Another tip we learned was to use nitrogen sources as the limiting growth factor instead of sugar. Low sugar concentrations select for cells that grow quickly at the expense of bioproduction. Having sufficient sugar will ensure the cells’ growth requirements are satisfied and that a significant portion of the energy budget can be used for production.
Nutrient Delivery
A simple design for a bioreactor would have nutrients delivered from the top and oxygen from the bottom.
However, the large size of industrial bioreactors means that significant heterogeneity can occur within the reactor due to long mixing time.

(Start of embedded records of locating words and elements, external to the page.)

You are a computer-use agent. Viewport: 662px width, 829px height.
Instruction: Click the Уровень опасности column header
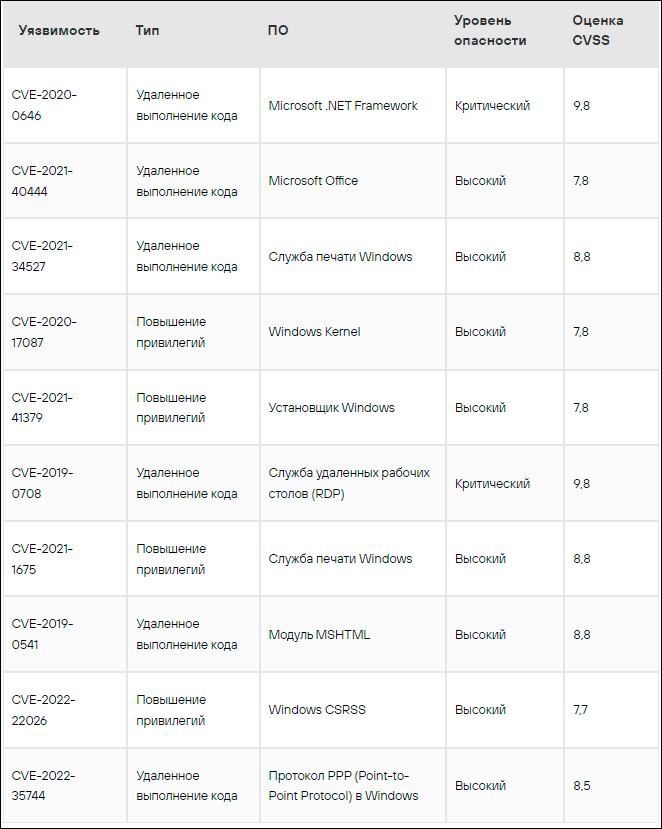tap(490, 30)
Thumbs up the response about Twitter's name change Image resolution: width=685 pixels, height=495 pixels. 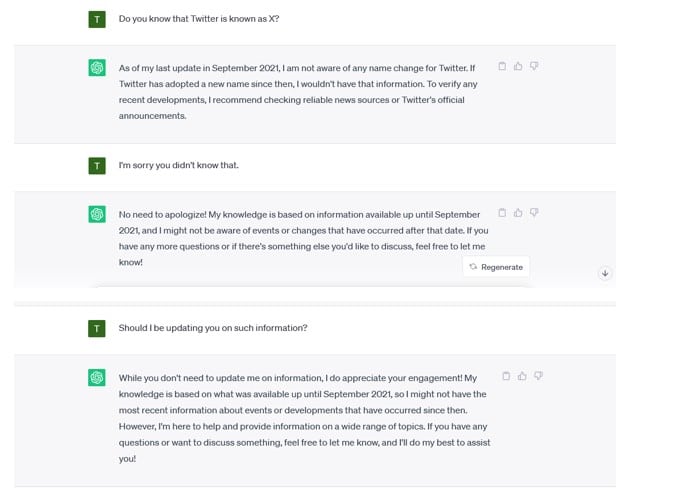pyautogui.click(x=518, y=66)
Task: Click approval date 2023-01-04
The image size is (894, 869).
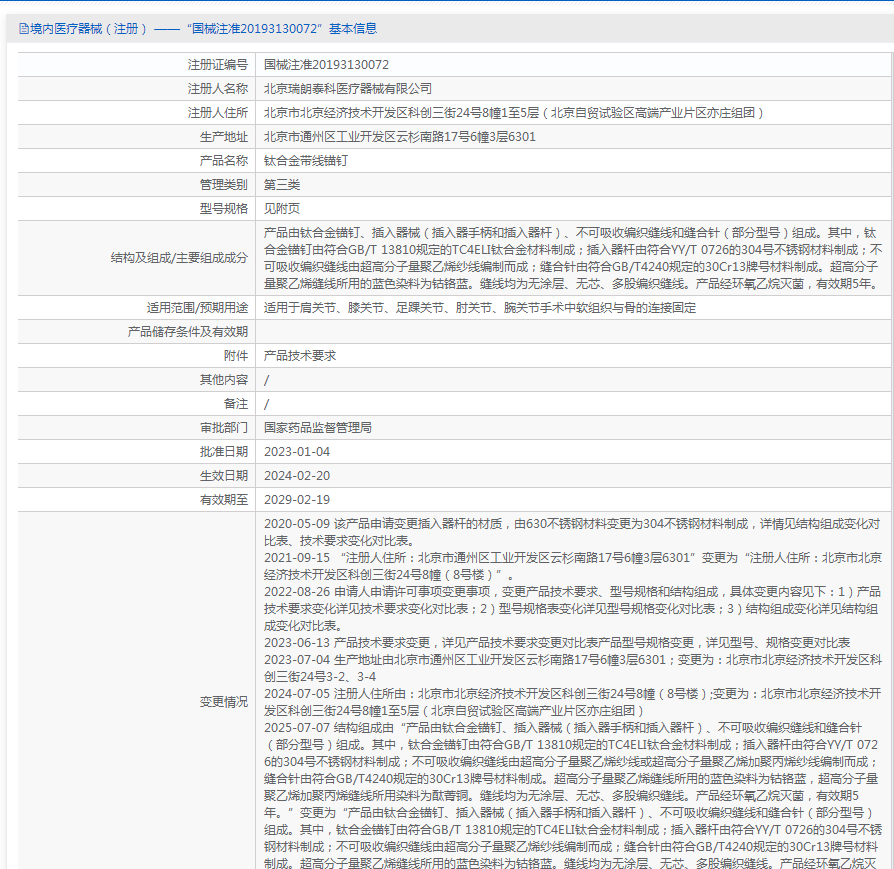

As we learnt from our interview with Dr. Nic Lindley, such a bioreactor is polarized into a nutrient-rich, anoxic zone at the top and a nutrient-poor, oxygenated zone at the bottom.

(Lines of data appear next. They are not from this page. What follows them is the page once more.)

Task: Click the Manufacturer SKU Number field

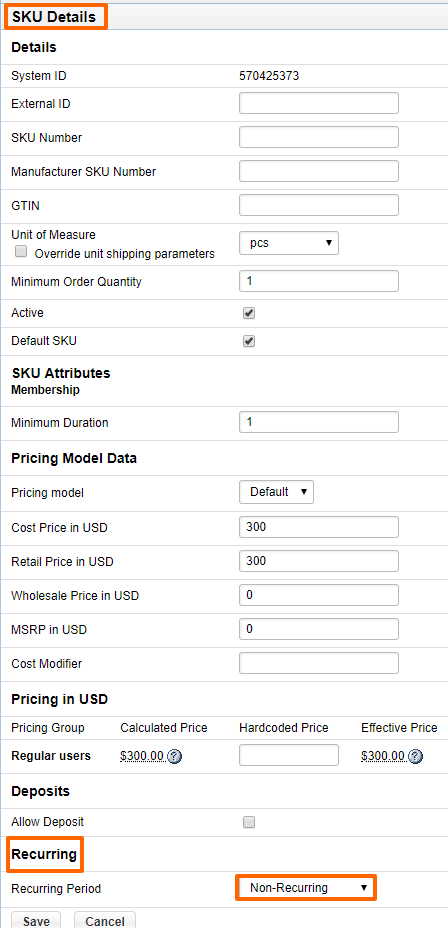Action: pyautogui.click(x=319, y=172)
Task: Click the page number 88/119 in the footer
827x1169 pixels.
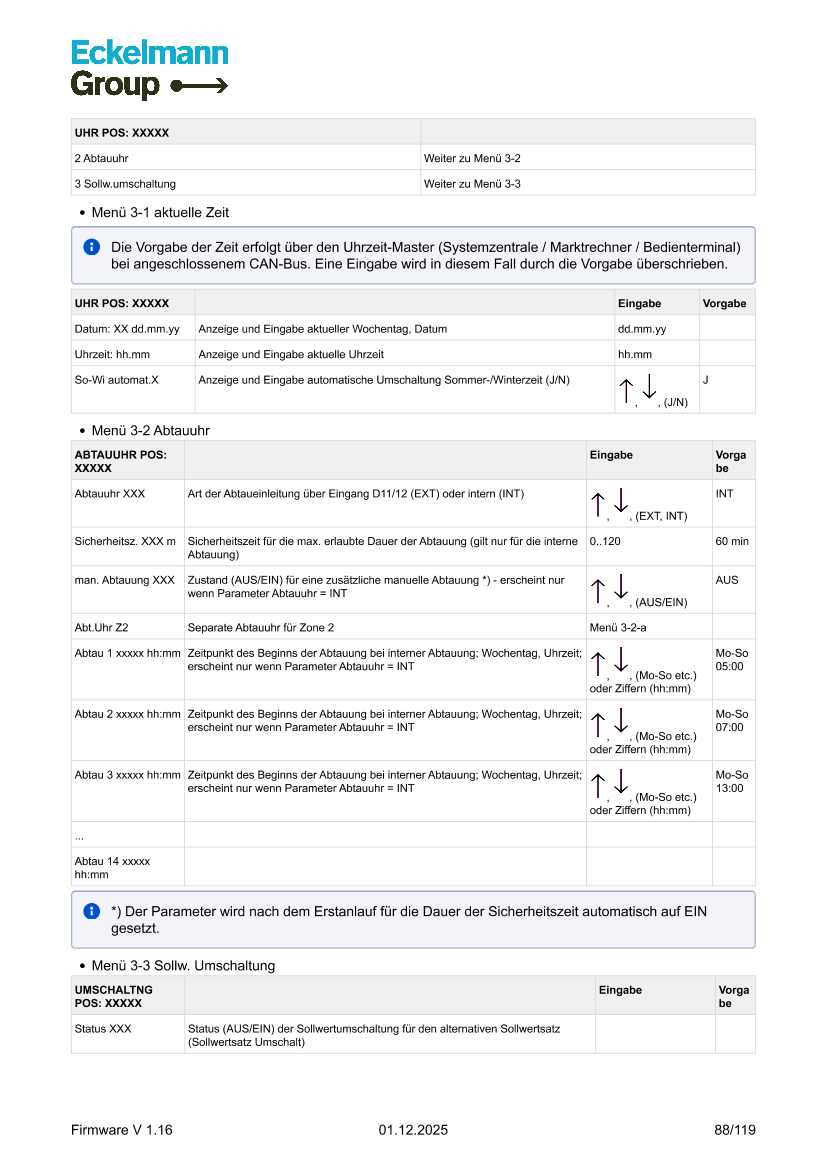Action: (x=734, y=1130)
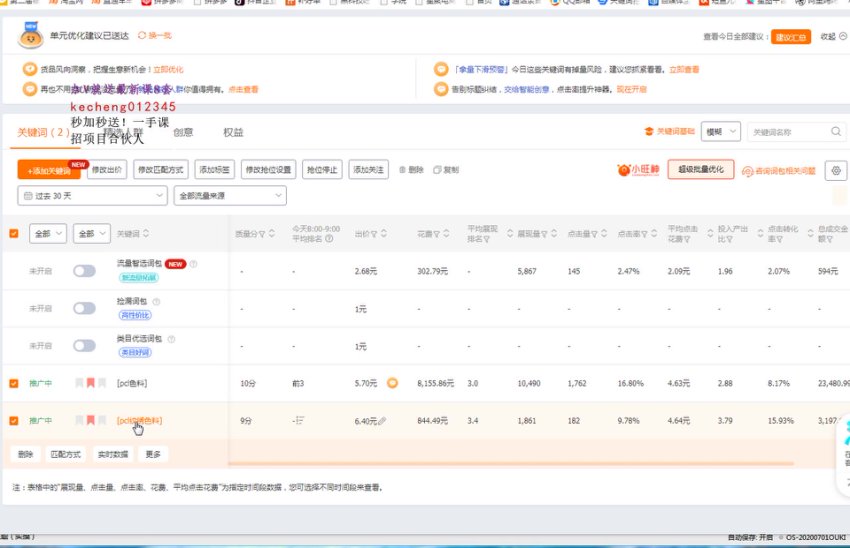
Task: Click the orange bubble icon beside 5.70元 bid
Action: pyautogui.click(x=392, y=382)
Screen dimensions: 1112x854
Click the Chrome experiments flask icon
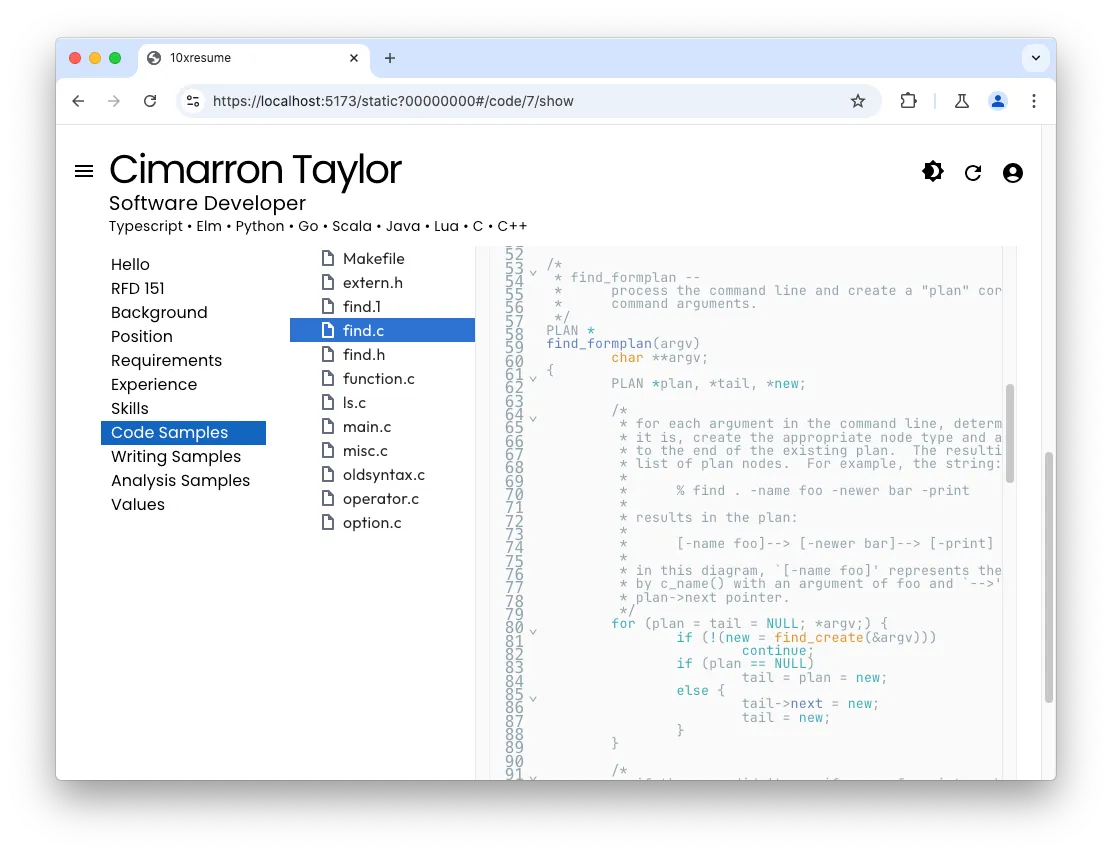[961, 101]
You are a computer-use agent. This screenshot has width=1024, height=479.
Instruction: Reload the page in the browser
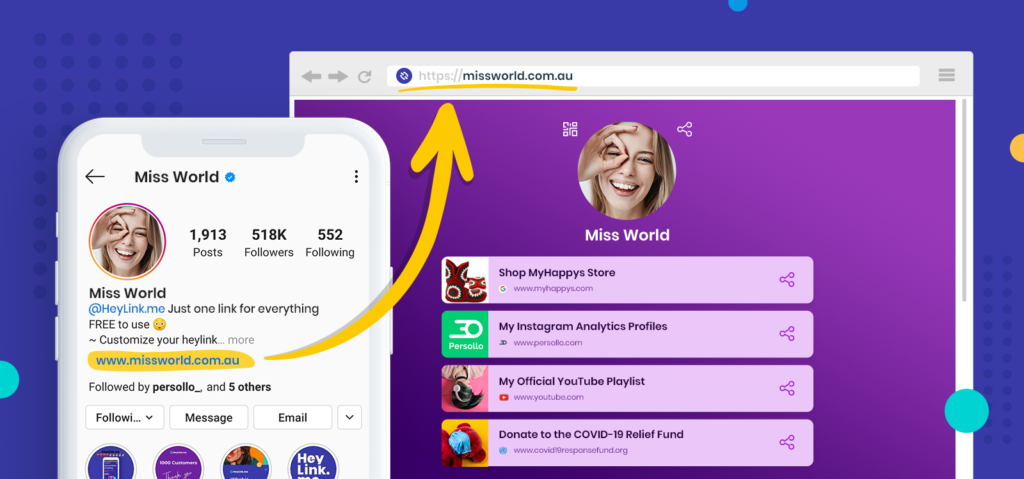(365, 76)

This is the result of bacteria consuming all the oxygen or food at the delivery point.
Performance of the main metabolic pathway becomes difficult to predict and other unwanted pathways may be activated.

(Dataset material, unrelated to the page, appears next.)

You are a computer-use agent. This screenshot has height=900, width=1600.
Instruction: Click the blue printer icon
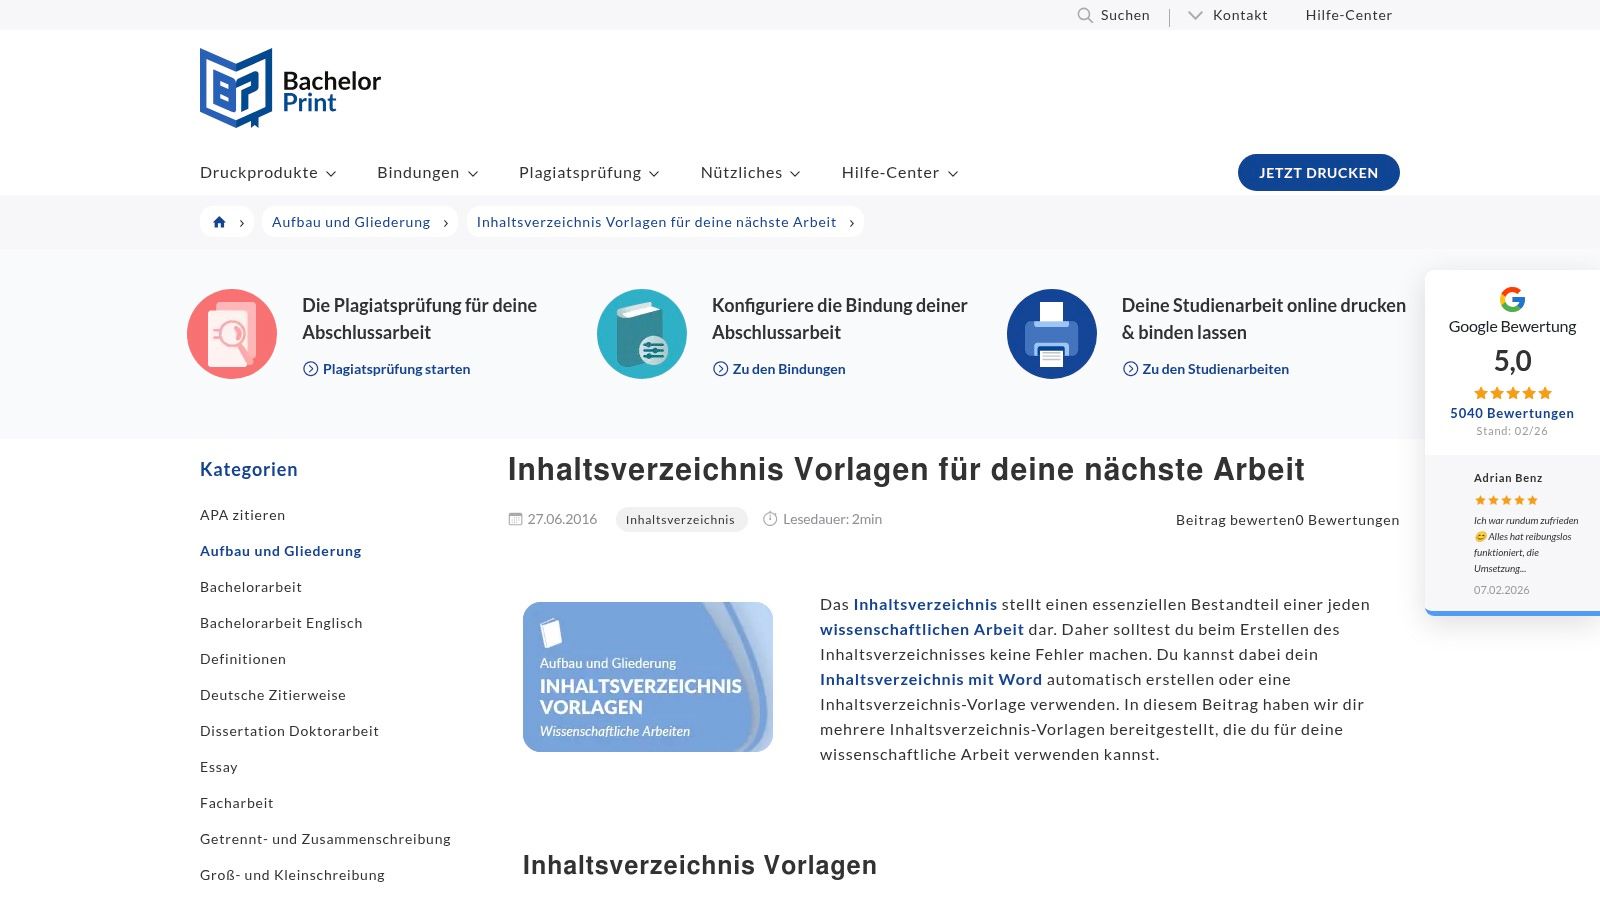pos(1052,334)
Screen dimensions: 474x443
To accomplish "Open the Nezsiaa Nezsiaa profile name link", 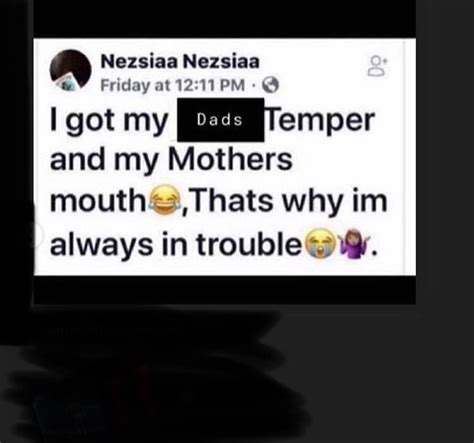I will (180, 62).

It has demonstrated that generation of turbulent flow can improve E.Coli growth by up to five times compared to still water controls[1]. We intend to keep the tank-to-impeller diameter ratio between 1.6 to 2 times to prevent the formation of caverns. In addition, we will use a close clearance helical impeller that sweeps a large proportion of the tank volume with a Rushton turbine that ensures good gas dispersion[3].
Lighting Configuration
Since our bacterial system is controlled by light, it is important that light penetration is adequate throughout the tank. We will thus borrow ideas from photobioreactors which are normally used for algae; internally illuminated photobioreactors have been proposed to increase efficiency by decreasing the path length of light[7[. Since we already have a stirrer in the center of the reactor, adding lights internally will mean installing the lights on the impellers themselves. Unlike a photobioreactor, we do not want light from outside to enter the reactor to achieve tight control of the lighting conditions. In addition, we want to minimize the loss of light energy due to the reactor wall. Our reactor wall will thus be opaque and reflective to maximize the illumination within the reactor.
Sensing Cell Stress
In the case of our system, the control objectives are to prioritize maximizing process yield while maintaining a constant, low oxygen profile and by-product formation. One development we have in mind is the use of the stress reporter system for measuring cell stress. This was demonstrated by the wet lab team. As of now, cell stress is normally measured indirectly by the looking medium properties such as dissolved oxygen, pH and conductivity. Using spinach, we can use measure fluorescence to directly understand the level of stress the cells experience. This will significantly reduce uncertainty and lead to better control strategies.
Biphasic Media
Biphasic media systems have been shown to offer several advantages in bioprocessing; the product is moved into the organic phase and reduces toxicity and thus increases yield[4]. At the same time, the separation of the product from the cells makes recovery easier. The organic phase is a hydrocarbon solvent (n-decane, n-hexadecane) with an octanol:water partition coefficient (log P) above 4. This a commonly accepted requisite for a good tolerance by whole microbial cells [4]. Since luteolin has been shown to be readily soluble in alkanes [5], we believe that a vegetable oil solvent can provide adequate performance while eliminating concerns of toxicity[6].
Futuristic Bioreactor
Our envisioned futuristic bioreactor is designed to include the features discussed above. The bioreactor stands at about 3m tall with a diameter of 1.5m, and can contain up to ~4000L of cell culture.